**Exercise prompt:**
Exact duplicates of the lines from the top of the data through the line containing "1568x430 pixels." are needed, with every picture left out.

**Dataset entries:**
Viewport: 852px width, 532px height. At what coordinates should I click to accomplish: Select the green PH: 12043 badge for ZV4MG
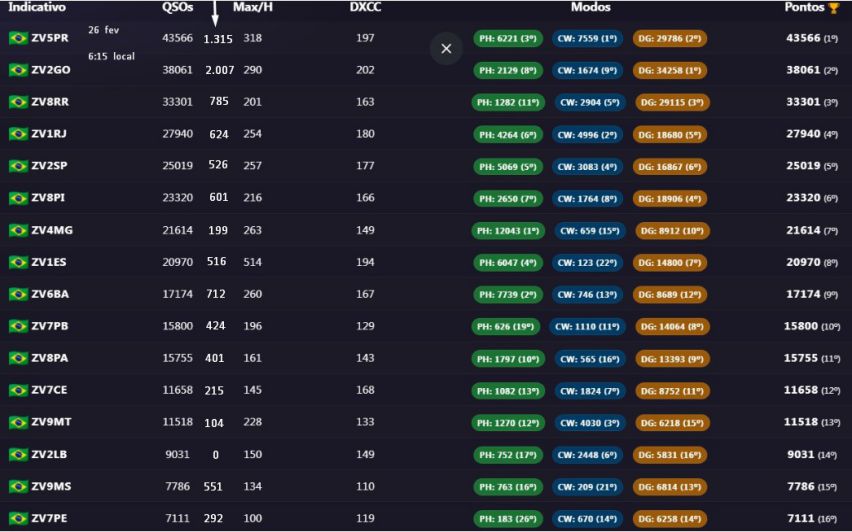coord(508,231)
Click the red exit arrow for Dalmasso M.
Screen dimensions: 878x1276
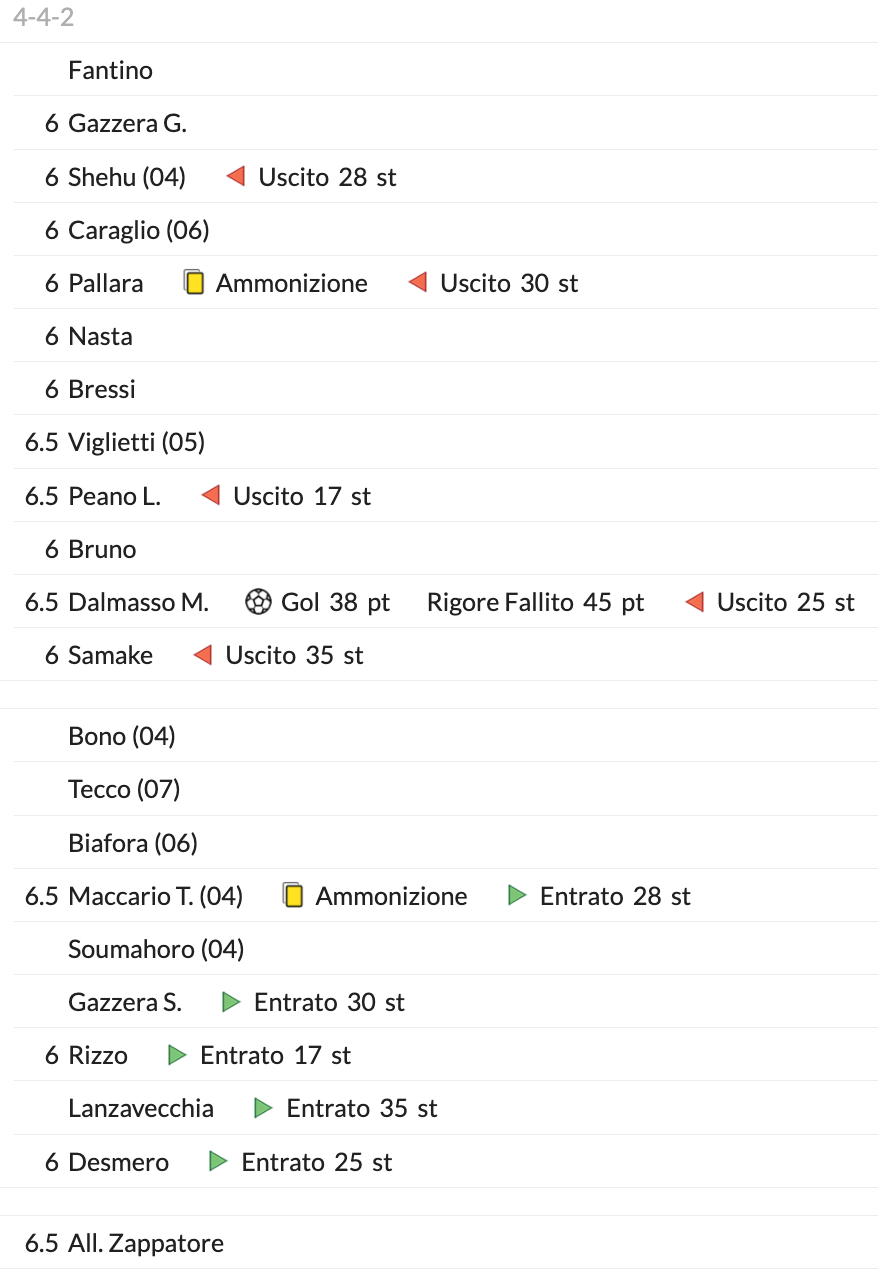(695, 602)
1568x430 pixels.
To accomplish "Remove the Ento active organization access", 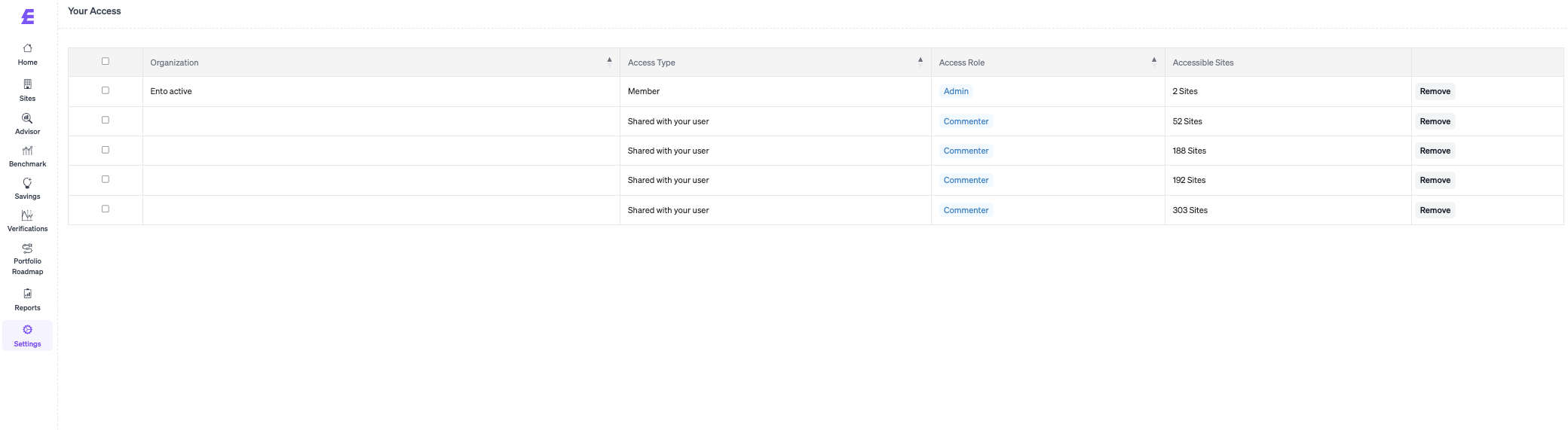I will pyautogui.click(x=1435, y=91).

**Task answer:**
Viewport: 852px width, 532px height. At what coordinates should I click to accomplish: Select the green PH: 12043 badge for ZV4MG
coord(508,231)
Click the red exit arrow for Dalmasso M.
Screen dimensions: 878x1276
(695, 602)
1568x430 pixels.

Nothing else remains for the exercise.